During his South African period, Gandhi became acquainted with the works of Leo Tolstoy and entered into correspondence with him. This had a great influence on him. Gandhi later repeatedly emphasized that he considered Leo Tolstoy his teacher and spiritual mentor.

During his stay in South Africa, Gandhi was repeatedly imprisoned for his actions. It was there that Gandhi demonstrated the effectiveness of the principle of nonviolent resistance.

Gandhi's moral authority among Indians grew rapidly. In 1915, when he returned from South Africa to his homeland, the writer Rabindranath Tagore, Nobel Prize laureate, was the first to call Gandhi "Mahatma" ("great soul").

In 1915, Gandhi returned to his homeland. There he grew close to the Indian National Congress (INC) party and soon assumed the position of one of the key leaders of India's national liberation movement — he became the moral inspirer and ideological leader of the INC.

The socialist revolution in Russia sparked the beginning of a mass anti-imperialist movement. This helped Gandhi realize that in the struggle against colonizers for any social and political concessions, it was necessary to rely on broad segments of society, and that only the support of the masses would allow the national liberation movement to achieve the country's independence. At the same time, Gandhi remained within the framework of his philosophy and preached the resolution of social conflicts through peaceful legal means. Under Gandhi's leadership, the INC from 1919 to 1947 transformed into a serious social movement, becoming a mass and influential national anti-imperialist organization.

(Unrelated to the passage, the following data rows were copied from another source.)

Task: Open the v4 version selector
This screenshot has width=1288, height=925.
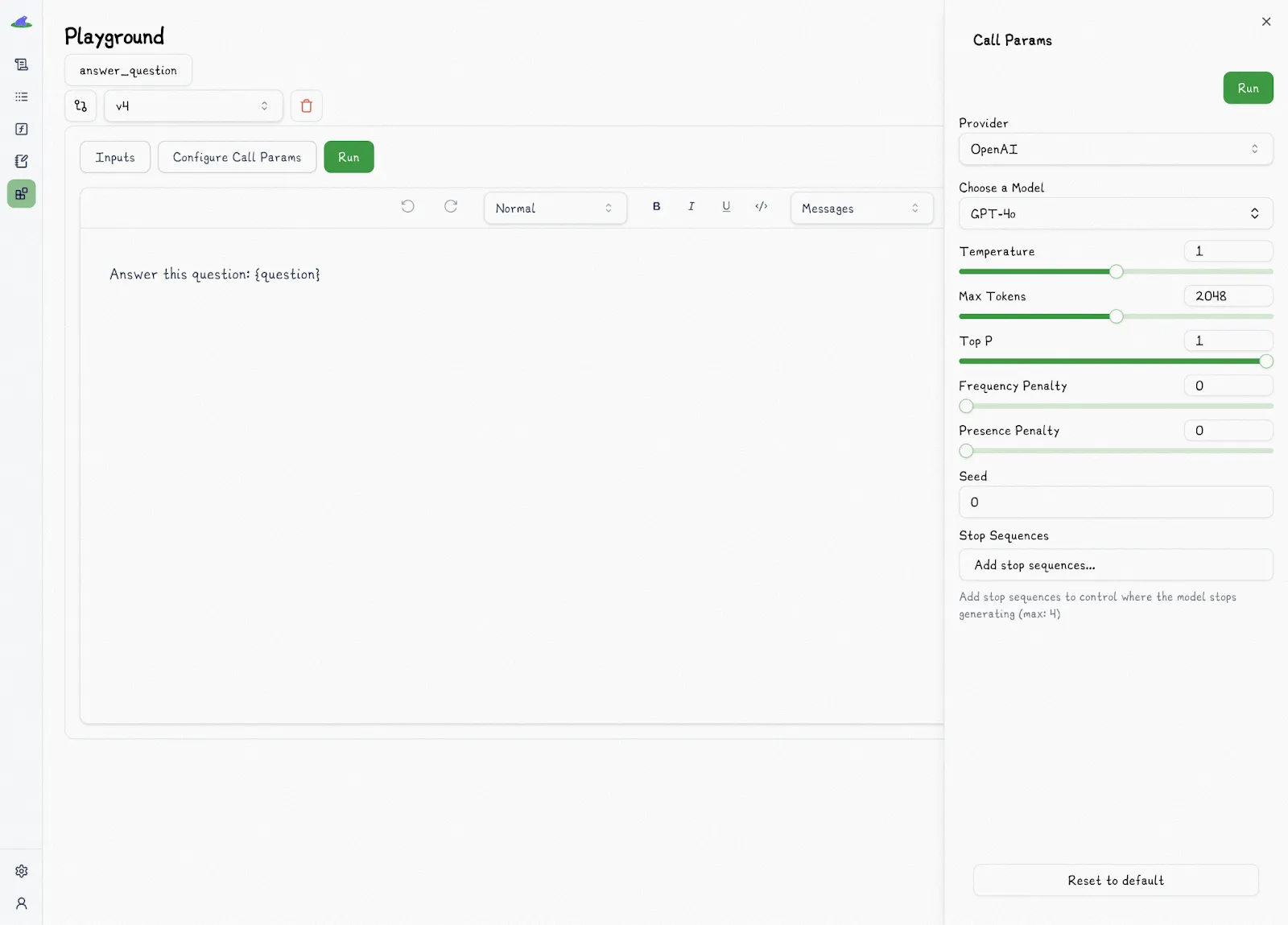Action: click(x=193, y=106)
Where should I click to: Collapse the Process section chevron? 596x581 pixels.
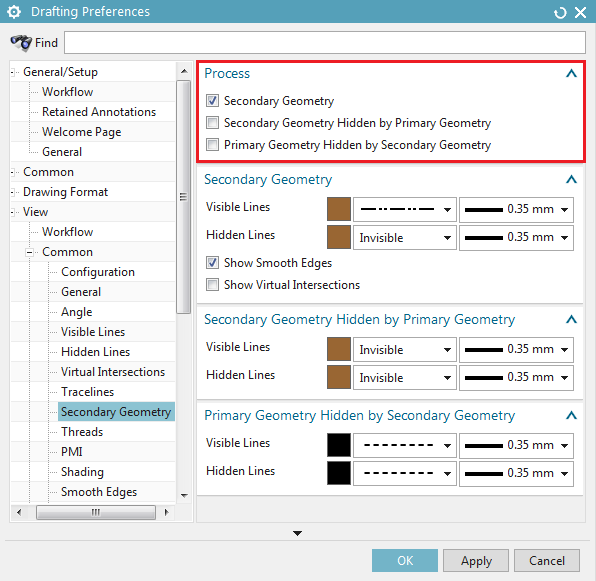click(x=571, y=73)
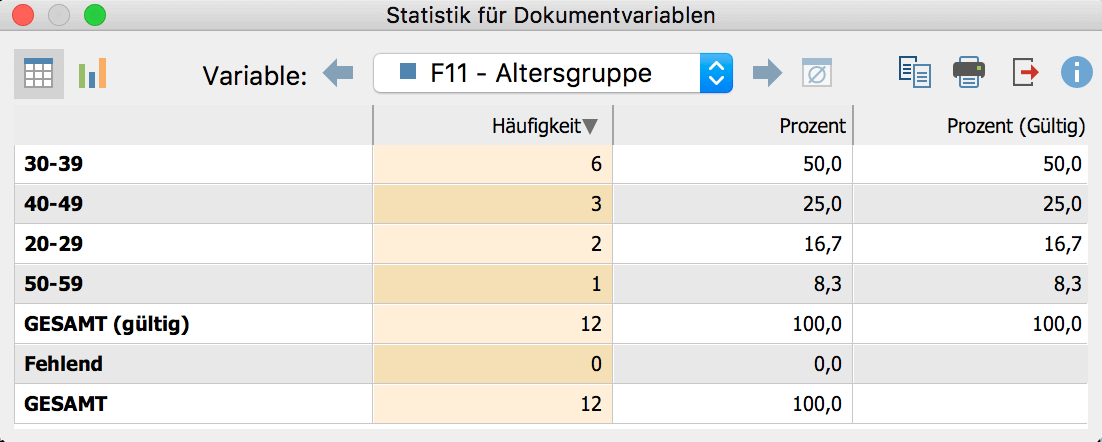Switch to the table view icon
This screenshot has width=1102, height=442.
39,74
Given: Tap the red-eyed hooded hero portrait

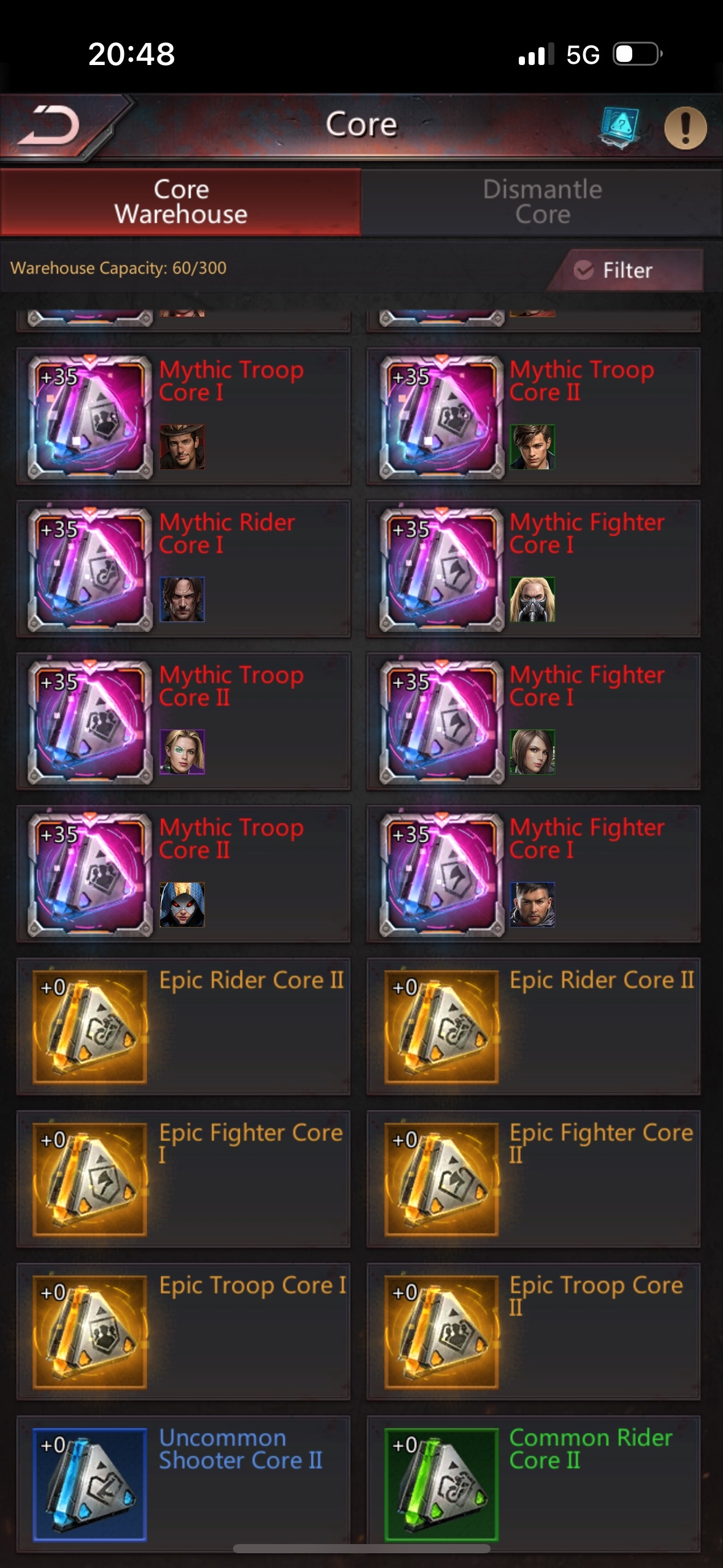Looking at the screenshot, I should 182,904.
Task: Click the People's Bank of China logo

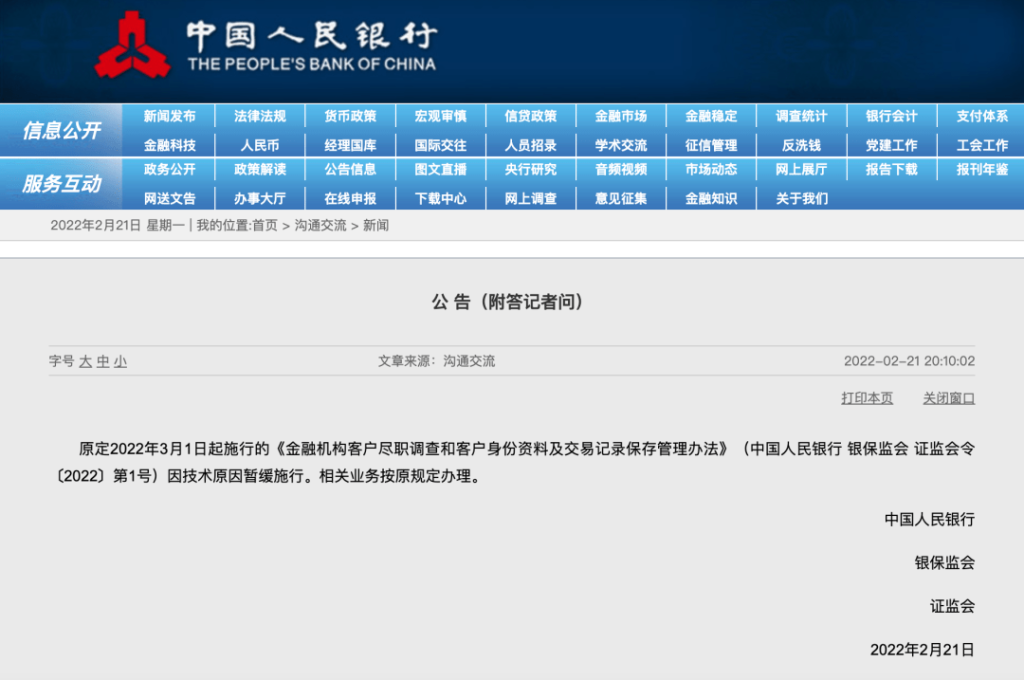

In the 1920s–1940s, Gandhi launched a campaign of religious reconciliation among Hindus, Muslims, and Christians in India in the name of a united and free India. It was largely thanks to Gandhi's influence and persistence that a broad, active, and specifically nationwide anti-colonial front was formed and strengthened in the country. In his philosophy and methods, Gandhi relied on a deep knowledge of Indian culture, traditions, worldviews, and the behavior of Indians, which made them consonant with popular religious, moral, and social ideals, legends, and imagery.

Britain provoked conflicts in India in every possible way, primarily on an inter-religious basis. In the words of Winston Churchill, "the enmity between Hindus and Muslims served as a bulwark of British rule in India."

Lord George Curzon, who served as Viceroy of India at the beginning of the 20th century (this was the title of the highest representative of the British Crown in its Indian possessions).

From 1919 to 1924, as Foreign Secretary of Great Britain, he became one of the ideologists and organizers of the intervention against Soviet Russia. He actively opposed the policies of Soviet Russia in Persia (Iran), Afghanistan, and India.

Under Curzon, a partition was carried out between the Hindu and Muslim regions of India into West Bengal with a Hindu population and East Bengal with a Muslim population. This was one of the measures to weaken the independence movement. In the future, this would become the cause of the division of India into Pakistan and India.

Mahatma Gandhi was opposed to the partition of India into Muslim and Hindu parts, believing that a large country could accommodate representatives of both religions. On January 30, 1948, he was shot dead during his evening prayer in the courtyard of his home. The assassin belonged to a Hindu nationalist group. The partition of India into Hindu India and Muslim Pakistan after India gained independence in 1947 would lead to numerous casualties and conflicts in the future. Many historians believe that it was the British, as part of their cynical "divide and rule" policy, who laid the foundation for the long-term conflict between neighboring countries.

At midnight on August 14–15, 1947, the former British possessions in South Asia were divided into two independent dominions: the Indian Union and Pakistan. The process of gaining sovereignty was marred by a large-scale territorial conflict that arose between the two young states.